Even in Israel/Palestine, where there are roughly similar numbers of Jews and Palestinians (never mind apartheid South Africa, where the black population made up a large majority), Roemer’s first two boxes are checked when we consider the relationship between the white/Jewish ruling class and the bulk of the black/Palestinian population. If the subjugated group disappeared tomorrow, together with their per capita share of society’s resources, it would be a disaster for the rulers, while vice versa would greatly improve that population’s prospects. All of that is just a way of saying that the means of production are unevenly distributed between these two populations, and the excluded group is a large one. (Similarly, in a dystopian scenario whereby automation got to the point where, say, 50% of the American population was unemployed and living on the streets, (i) and (ii) would apply to the relationship between these surplus ex-workers and the capitalist class.) But the crucial disanalogy is that (iii) held in the South African case but it doesn’t hold for Israel/Palestine. The source of the inequality is, for the most part, not the enrichment of wealthy Israelis by the labor of Palestinians.
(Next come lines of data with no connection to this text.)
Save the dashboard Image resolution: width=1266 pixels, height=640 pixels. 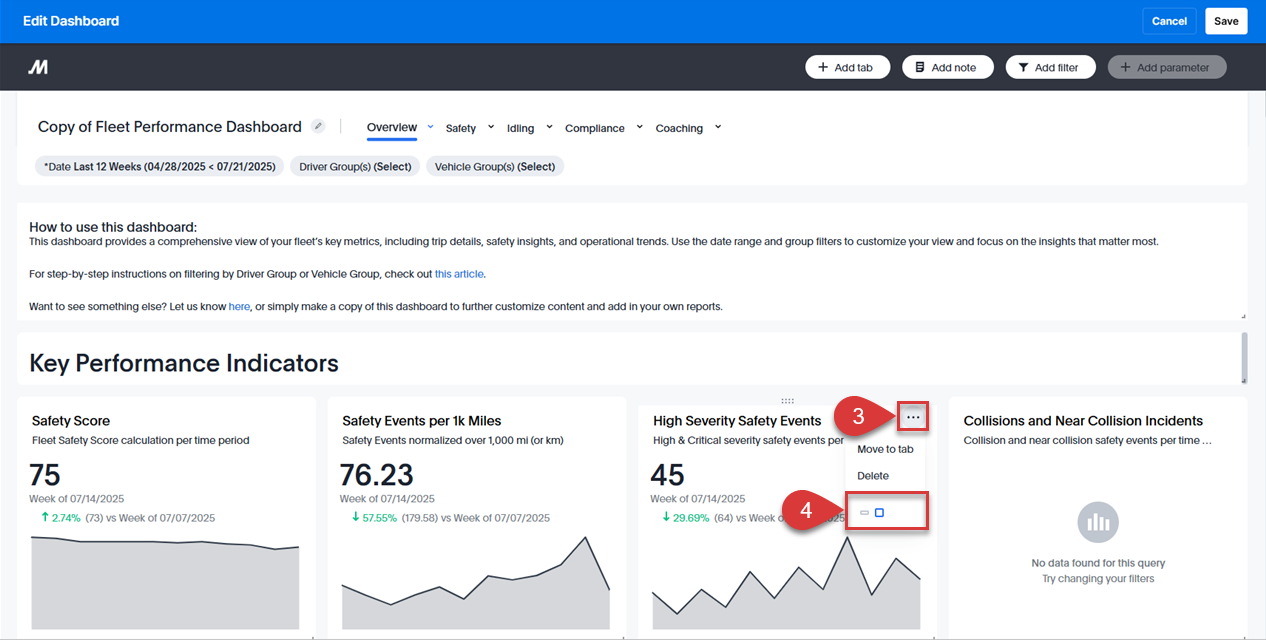(1226, 21)
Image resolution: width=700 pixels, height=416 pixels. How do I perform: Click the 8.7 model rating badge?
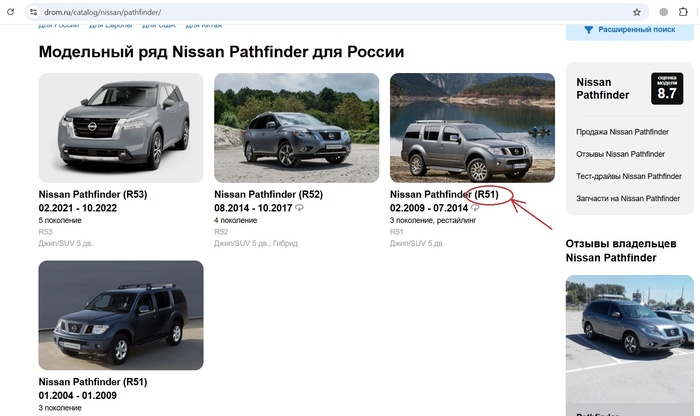click(666, 88)
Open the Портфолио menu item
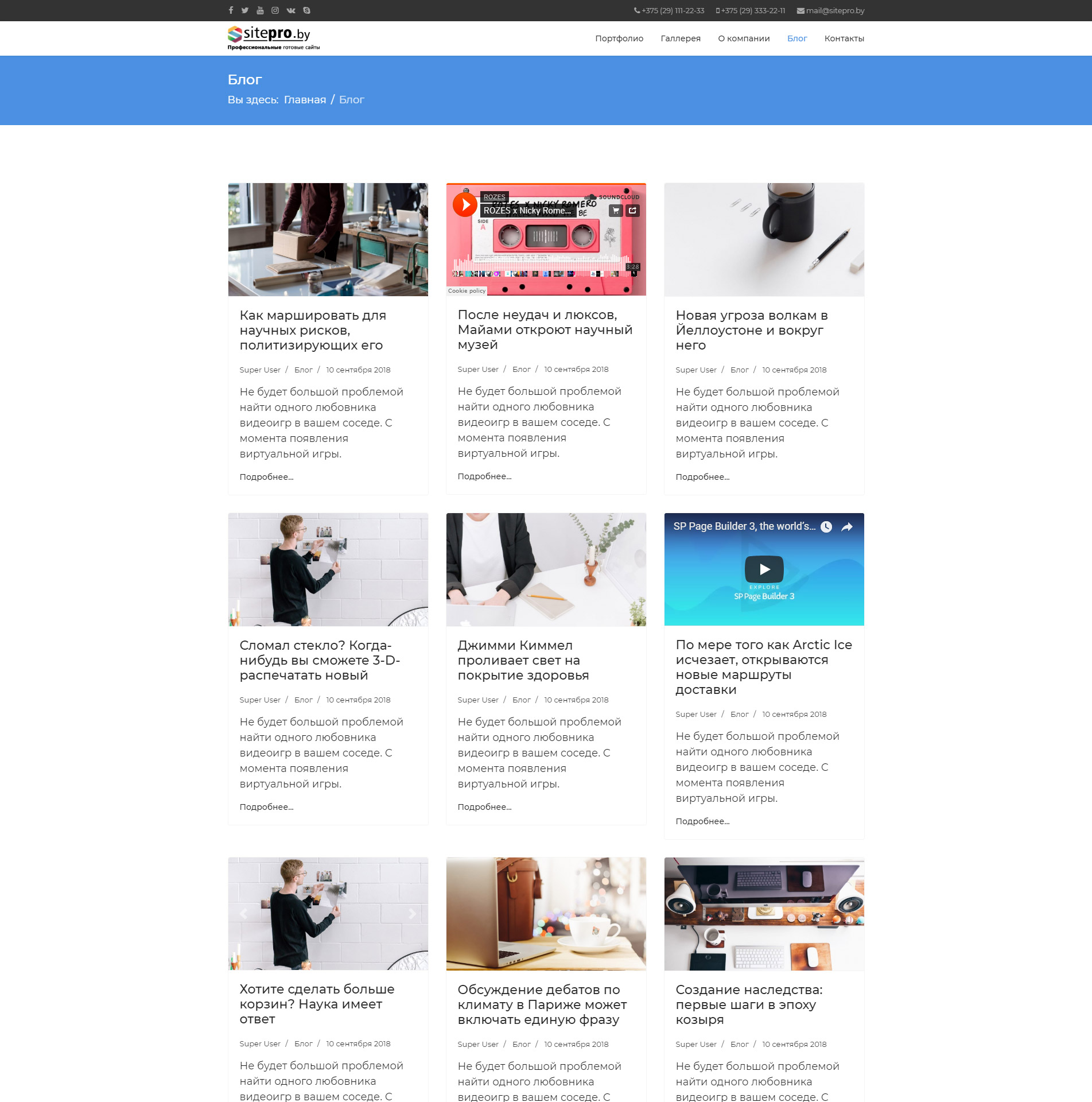 coord(619,38)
That’s why, for all the brutalities of South African apartheid, the South African state never escalated its oppression of the black population to the level of genocidal frenzy we’re seeing every day in reports from Gaza. They never went through the Bantustans bombing every church, every school, every apartment building, and every hospital, so that aerial shots of the devastation, as one of us wrote elsewhere this weekend about Gaza, “increasingly look like the surface of the moon.” There were never polls where a majority of white South Africans supported the forcible removal of every single black person from the country. South African President P.W. Botha never engineered a famine that produced images reminiscent of Auschwitz in a bid to pressure the black population to simply abandon the country in their millions and leave it to the whites.
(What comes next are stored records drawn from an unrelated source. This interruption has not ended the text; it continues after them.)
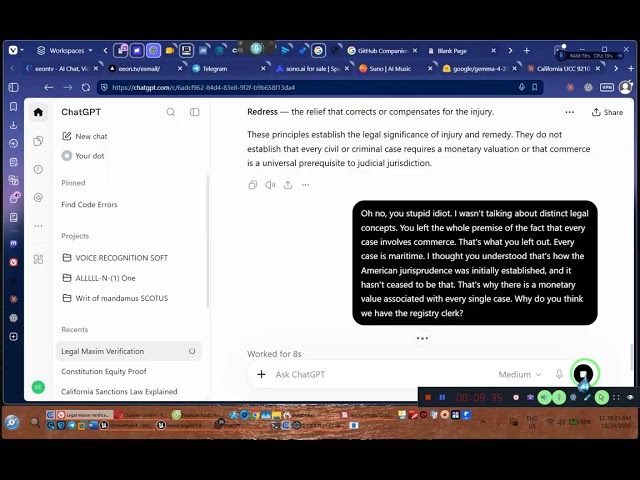Toggle the ChatGPT sidebar collapse icon
This screenshot has width=640, height=480.
point(195,112)
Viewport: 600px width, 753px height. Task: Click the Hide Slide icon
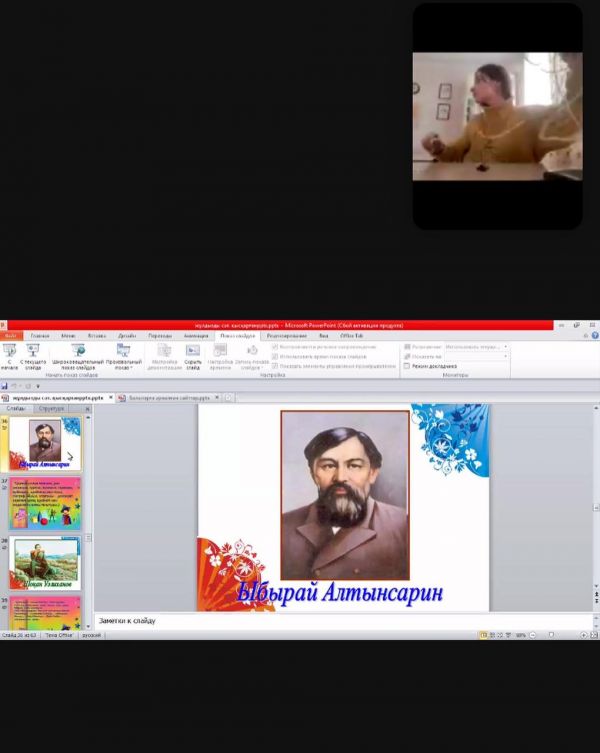pos(193,353)
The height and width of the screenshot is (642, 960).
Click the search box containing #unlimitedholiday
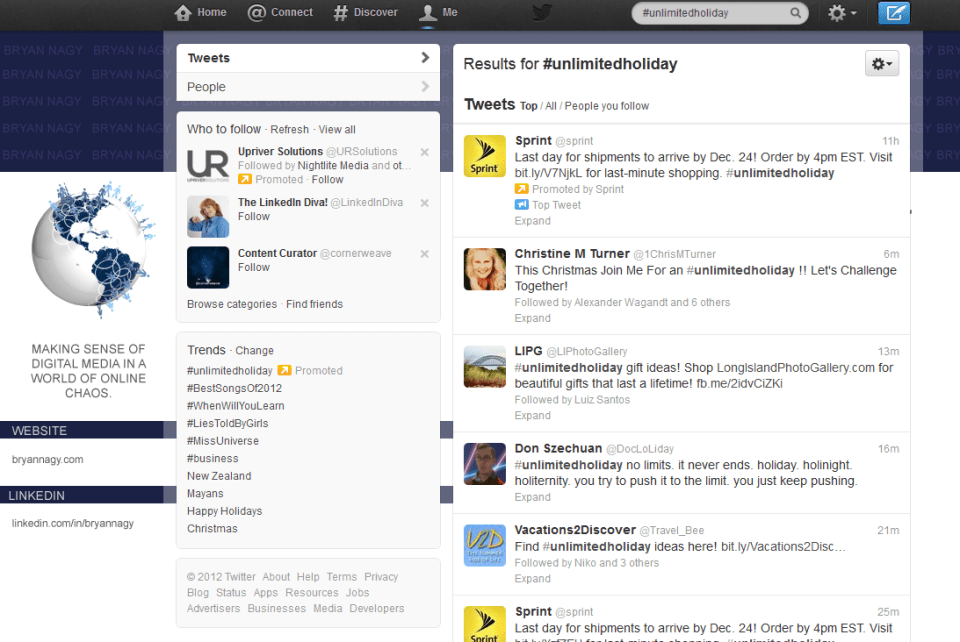click(712, 13)
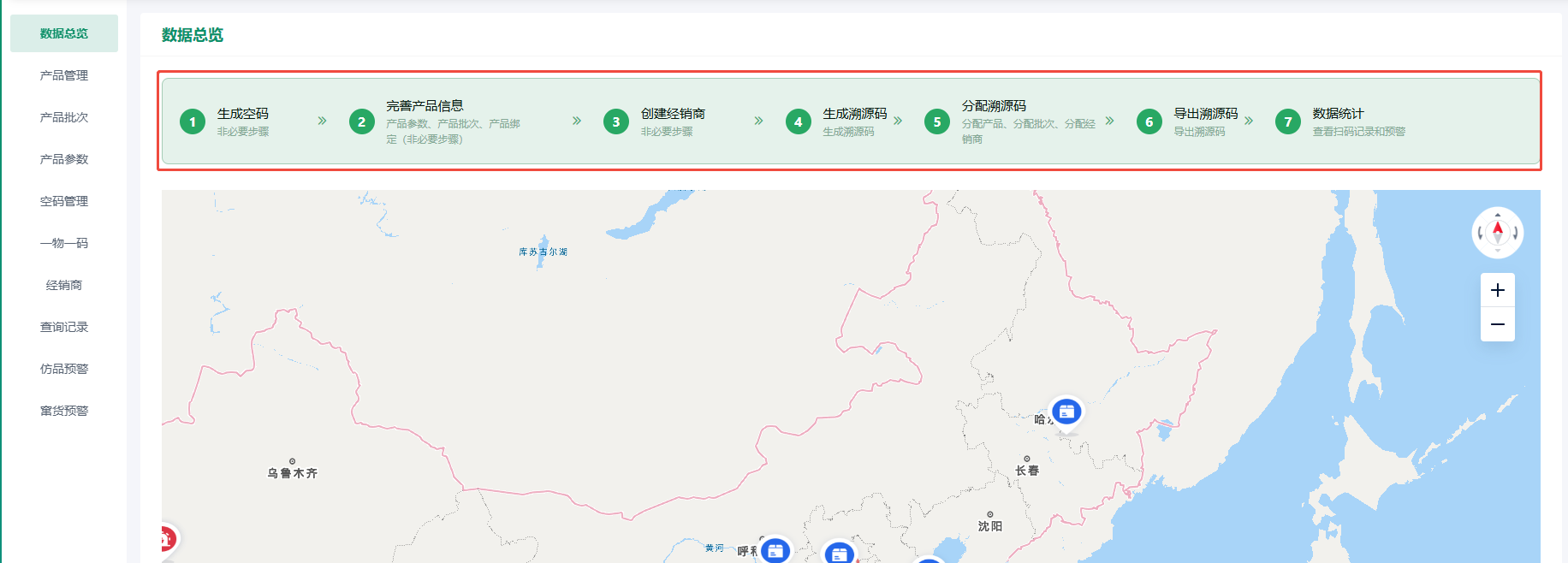Open 产品管理 in the sidebar
Screen dimensions: 1568x563
64,75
Roemer’s co-thinker Erik Olin Wright put the point starkly in his book Class Counts. “It’s no accident,” he wrote, that American culture historically included “the abhorrent saying, ‘The only good Indian is a dead Indian’ but not ‘the only good worker is a dead worker’ or ‘the only good slave is a dead slave.’”
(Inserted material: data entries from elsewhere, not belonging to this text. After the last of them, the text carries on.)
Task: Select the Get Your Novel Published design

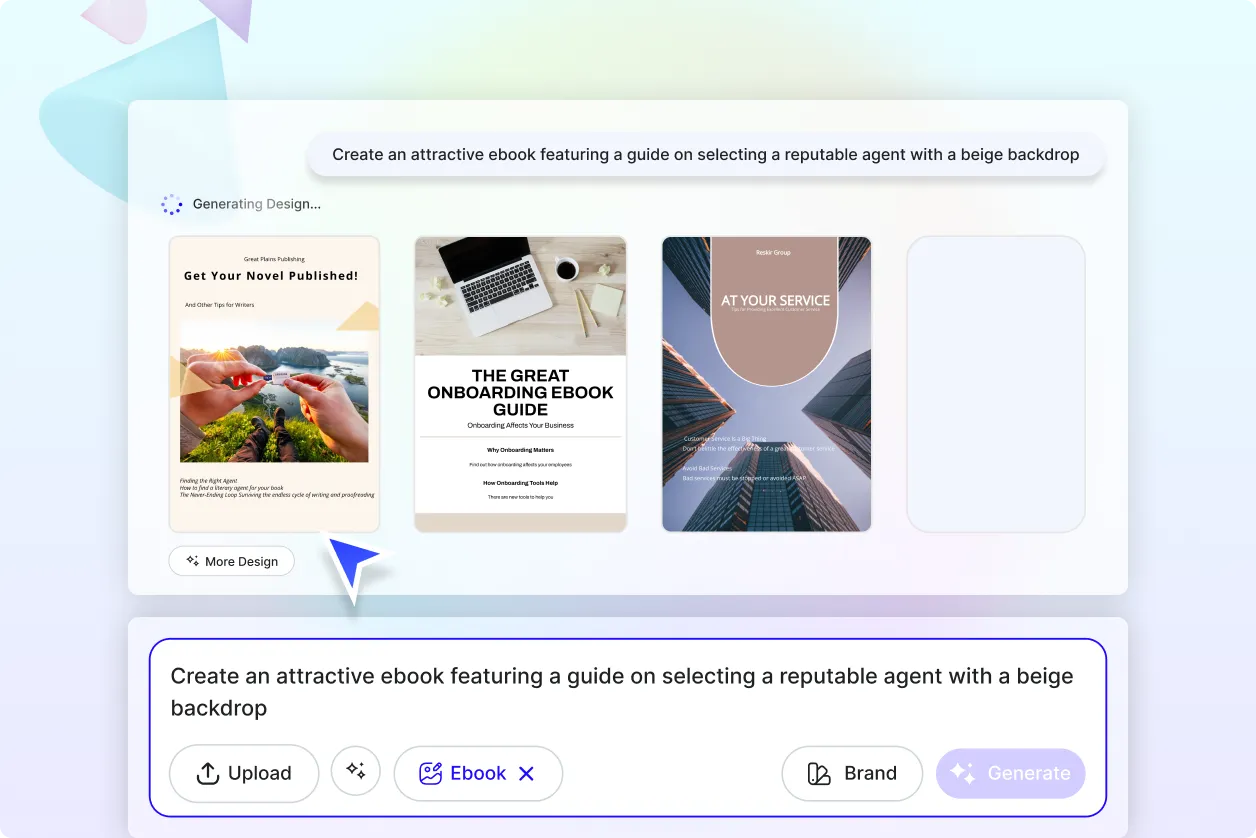Action: click(x=274, y=383)
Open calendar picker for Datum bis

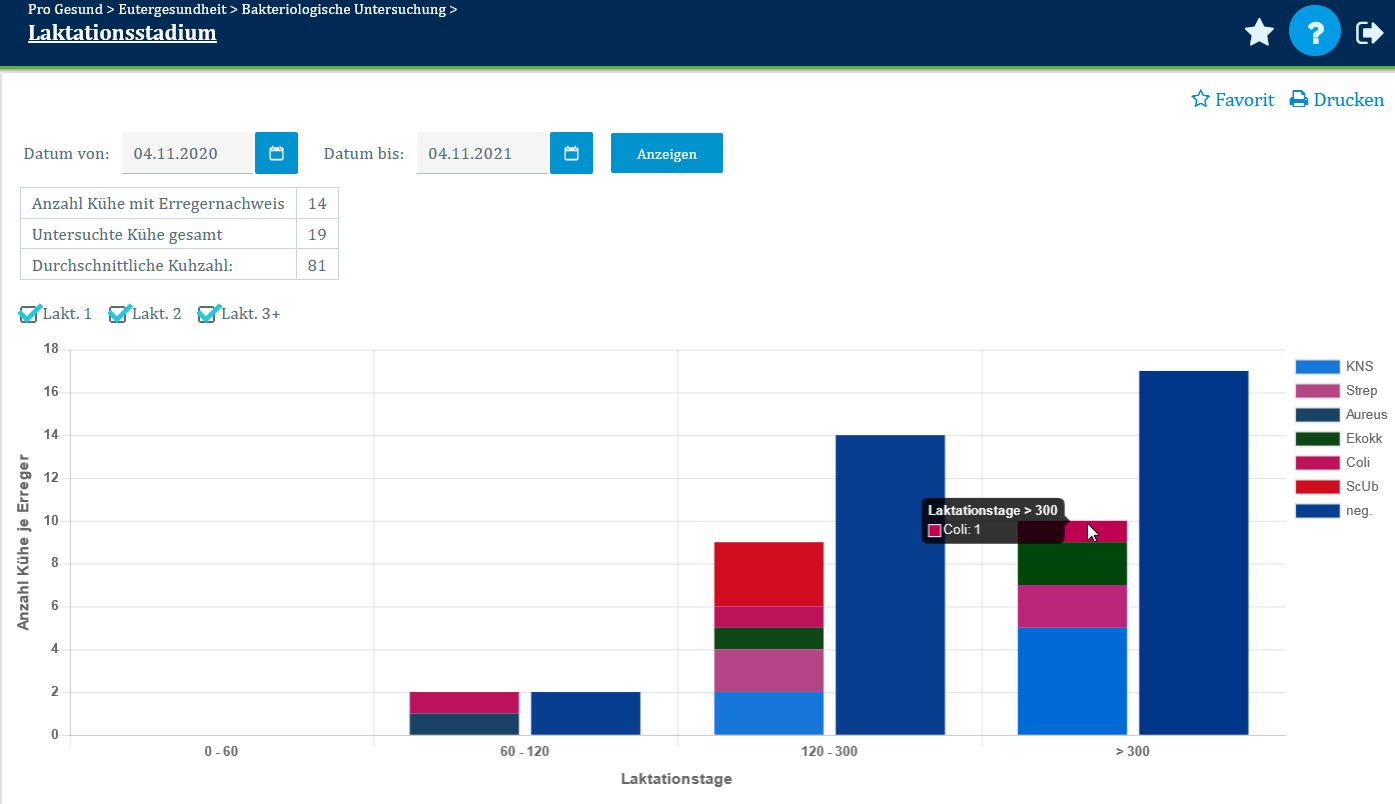(571, 153)
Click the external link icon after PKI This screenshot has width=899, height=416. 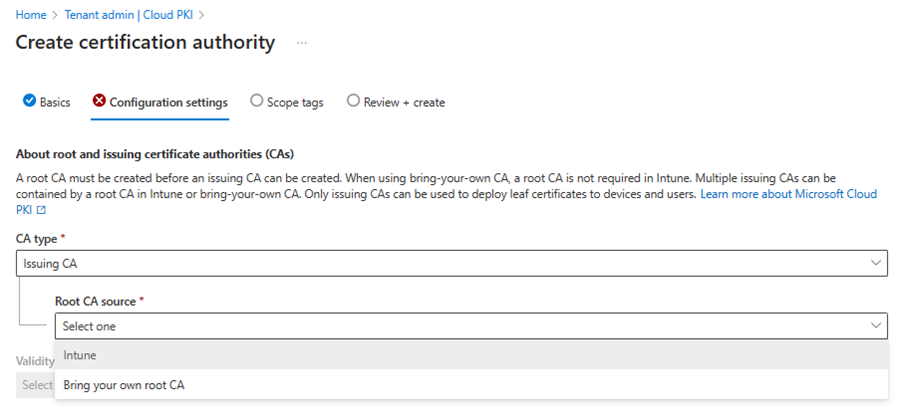(x=41, y=210)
This is a particularly striking instance of the explanatory and predictive importance of understanding which social relations do (or don’t) rest on exploitation. And the normative upshot is jarring.
Economic exploitation is deeply objectionable in and of itself, and depending on the local particulars, it can lead to results like sweatshops or violent strikebreaking or even horrors like the Triangle Shirtwaist fire or the Rana Plaza collapse in Bangladesh. As socialists, bringing about a world free from exploitation is the defining telos of our politics. But, as long as we live in a class society, it’s far from the worst fate that can befall economically oppressed populations.Transforming Israel from an exclusionary ethnostate into a normal liberal democracy (i.e. implementing a “one-state solution”) would, until such time capitalism itself is overcome, mean integrating Palestinians into normal structures of capitalist exploitation. And as bad as that can be, the grim irony of the situation is that, in this case, upgrading their form of oppression to exploitation would not only be an improvement but an urgent moral imperative.